The very act of Fed involvement would send a clear signal to state and local governments across the nation that they could spend their tax money on other concerns and promise whatever extravagances it takes to get re-elected, because the Fed would pay the bill when it came due.

When coupled with the additional $3.7 trillion in state and municipal bond debt that has been accrued over the years, the Fed would be presumed to be the financial backstop for all state and local debt, an almost $7 trillion moral hazard.

It should not come as a surprise that far left economist and New York Times columnist Paul Krugman looks at the wreckage of socialism and wants to assign a “no fault” label to Detroit’s debt.

Shrugging off the Detroit bankruptcy in a New York Times piece Krugman writes, “So was Detroit just uniquely irresponsible? Again, no.

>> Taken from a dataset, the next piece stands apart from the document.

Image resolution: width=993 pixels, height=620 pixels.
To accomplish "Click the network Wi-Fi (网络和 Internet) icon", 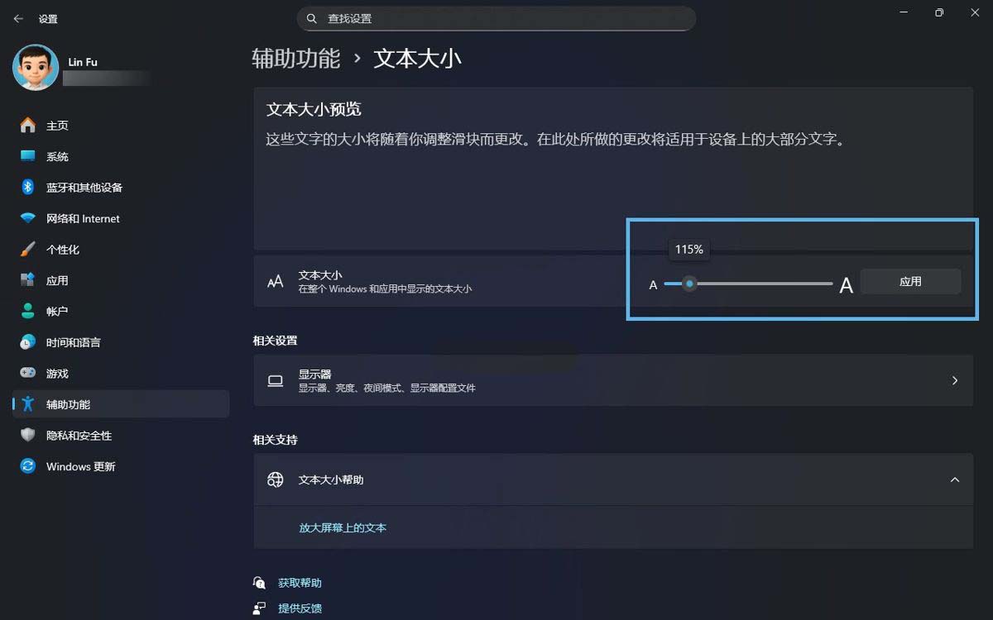I will tap(28, 218).
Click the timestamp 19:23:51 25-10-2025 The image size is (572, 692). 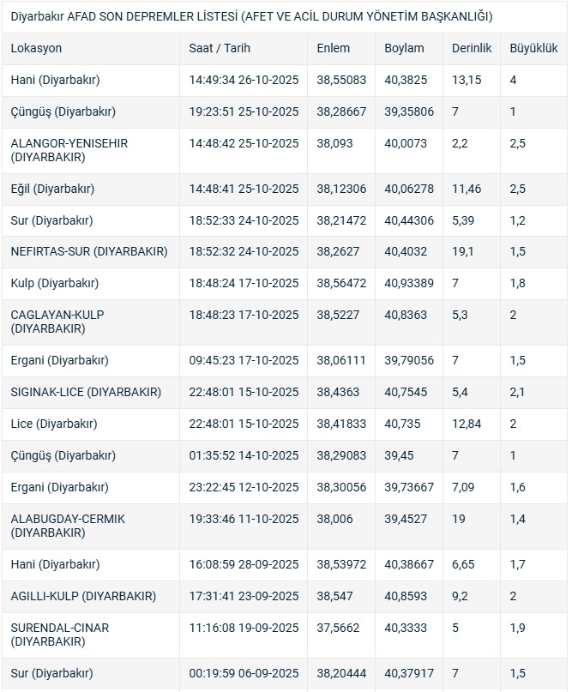244,112
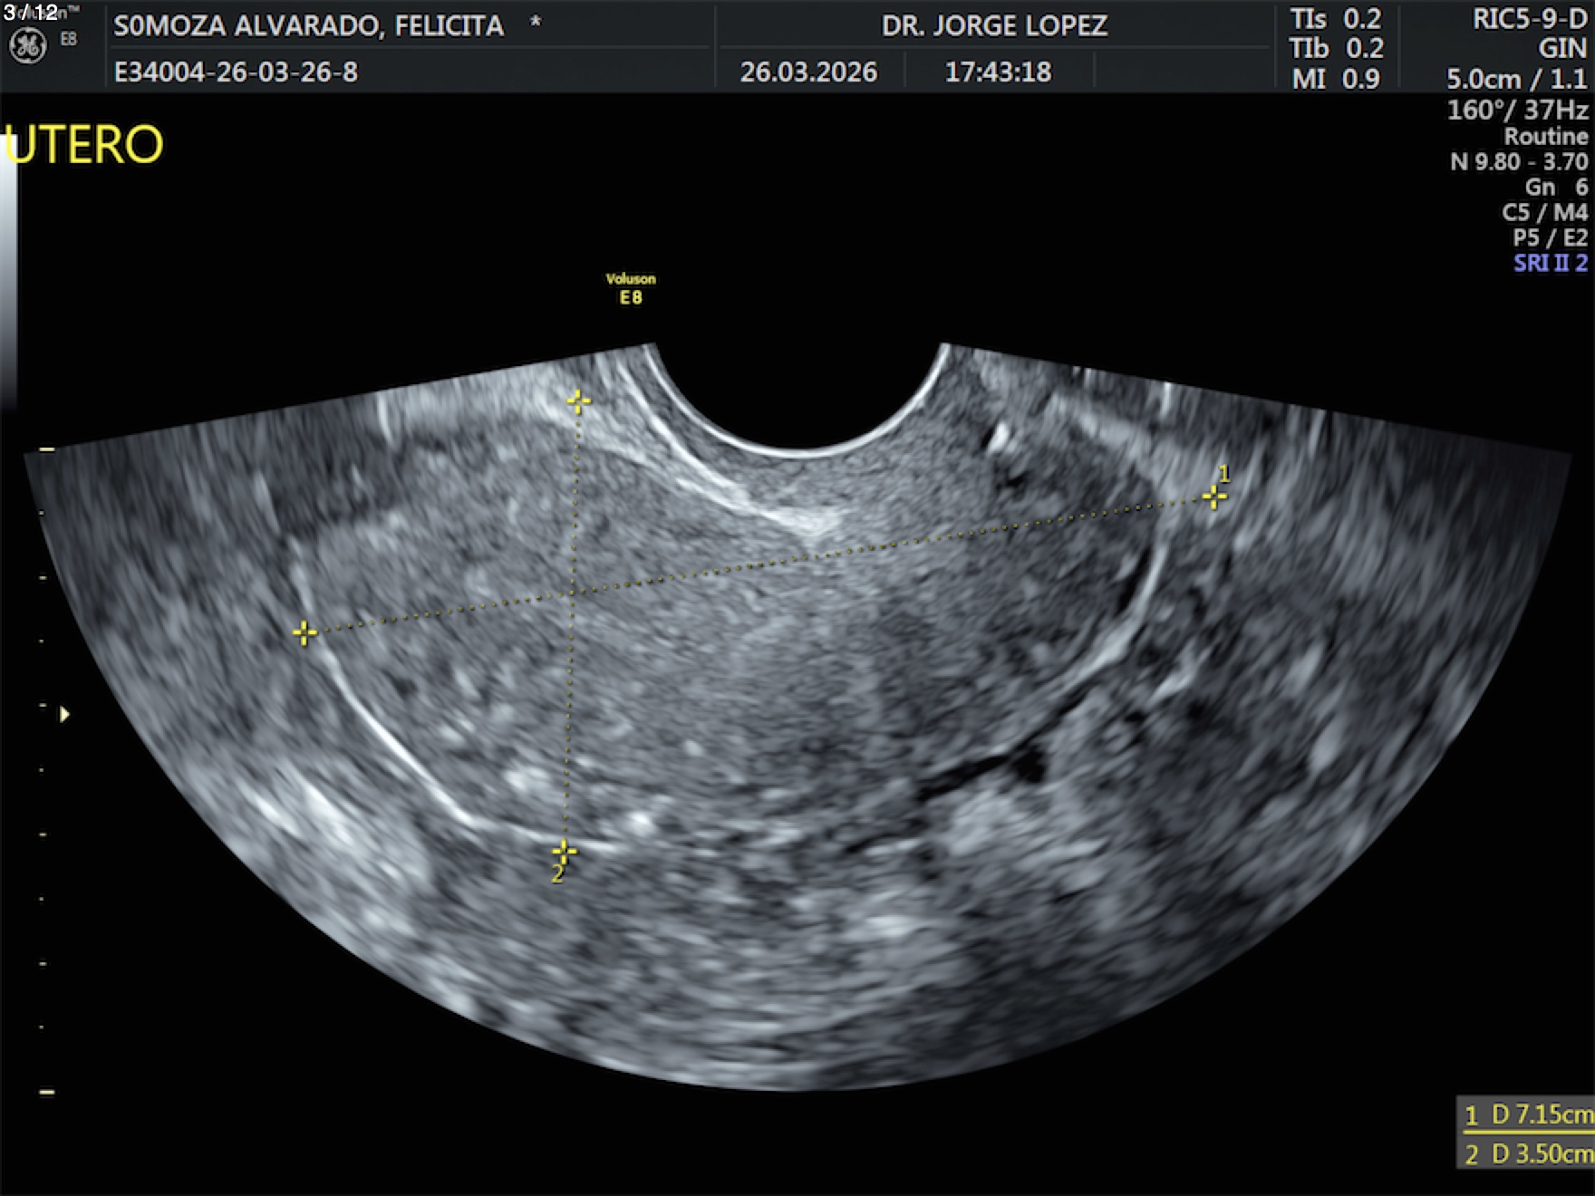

Detroit does seem to have had especially bad governance, but for the most part the city was just an innocent victim of market forces.”

Detroit is anything but an innocent victim, instead it suffers from a self-inflicted wound.

Yes, when you raise taxes, market forces drive tax payers to seek lower tax environments, but it was the liberals in the City who failed to understand that higher taxes don’t increase revenues over time, they just destroy your tax base.  That is not the market’s fault, it is the fault of the politicians who ignored the obvious results of their actions.

Yes, when it takes 58 minutes for police to arrive, and shot out street lights are not replaced, the market economy causes families to move to safer environs in droves, leaving behind abandoned neighborhoods over run by rats and gangs.  No shocker there, I’m pretty confident that even Paul Krugman would move his family under these conditions.

And yes, when you choose to pander to public employees by keeping unaffordable pension agreements in place rather than spend the town’s treasure on lower taxes, and providing basic services to attract job creators, you are feeding the parasites until the host is dead.  This is not exactly a news flash to anyone who reads any publication less liberal than The Nation.

When combined with the past history of Michigan as a bastion of the United Auto Workers, which caused auto manufacturers to locate their plants anywhere but the Motor City, you have the unmitigated disaster that is MoTown.

In the past couple of years, the state of Michigan has taken steps in the right direction by pushing through a right to work law that will help its cities compete for future manufacturing jobs.  But the promises of the failed socialist Detroit experiment cannot be kept, and people are going to be hurt who depended upon the false promises.

At some point, the toll comes due.

In the past election campaign, Obama proudly talked about how he “wouldn’t let Detroit go bankrupt” in taking credit for the auto manufacturers bailout that were actually done by George W. Bush, in the month before Obama became president.

Now, less than a year after the 2012 campaign blather, a city that has led the way in spending what it doesn’t have, promising what it cannot provide, and hoping that somehow the consequences of their policies could be avoided, is paying the piper.

What is scary is that hundreds of city and state governments are somewhere on the same path, and with more than $17 trillion in debt, our federal government is not far behind.

A scary realization that someday soon, we all may be Detroit.